Who is Behind the Hack?
The Clop ransomware group is responsible for the
cyber attack. The Clop crew stole the confidential UK police information then published it for sleuths on the dark web to read and sell to criminals. This past October, these cyber thieves accessed the sensitive information after a phishing attack on an IT services provider. The Clop hackers accessed a wide breadth of information, including information stored on the police national computer, often referred to as the PNC. The IT services provider, Dacoll, is tasked with managing the PNC.
A freedom of information request recently revealed more than 2,300 data breach incidents were reported by 20+ police forces in the United Kingdom in 2020. The Clop crew is allegedly responsible for additional ransomware attacks in prior years. It is alleged that the Clop hackers attacked Swire Pacific Offshore, Shell, and the
University of California. Several Clop members were arrested this past summer after a nearly three-year investigation.

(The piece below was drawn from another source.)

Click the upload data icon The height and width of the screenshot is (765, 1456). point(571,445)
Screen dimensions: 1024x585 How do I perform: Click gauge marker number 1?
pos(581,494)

How was the Information Stolen?
The Clop ransomware crew uploaded files on the
dark web in response to Dacoll’s refusal to pay the requested ransom. The files uploaded from the PNC include zoomed-in pictures of motorists captured by the ANPR system. ANPR is short for the United Kingdom’s Automatic Number Plate Recognition.
Digital forensics teams are unsure as to whether the Clop gang has additional information about the United Kingdom police. Authorities are concerned that the Clop ransomware hackers will release additional information in the weeks and months ahead.
What is the Response to the Hack?
The National Cyber Security Centre stated digital forensics specialists and law enforcement authorities are aware of the incident. These cybersecurity specialists are also collaborating with the police to better understand the attack and minimize its impact.
Why is the Data Theft so Concerning?
Information stolen from law enforcement is particularly concerning as the data is highly confidential. If the stolen information ends up in the wrong hands, it will jeopardize the justice process and possibly upend criminal investigations. It is also possible that the data theft and publishing will create a risk for victims of crimes and eyewitnesses to crimes.
Why Wasn’t the Information Protected?
There is a common misconception that police departments have top-notch cybersecurity protections. Though the Clop crew and other ransomware specialists are constantly improving their hacking techniques, fault for the hack and release of sensitive information to the public partially lies with inadequate police department cybersecurity.
The police department’s failure to properly store the sensitive data shows the internal system clearly lacks the proper safeguards. Even slight oversight from an IT worker in a police department can create an opening for hackers to infiltrate. The Clop
ransomware group responsible for the hack described above is that much more motivated to conduct additional police hacks to spotlight their hacking prowess. Additional successful hacks also hike the chances of receiving ransom payments.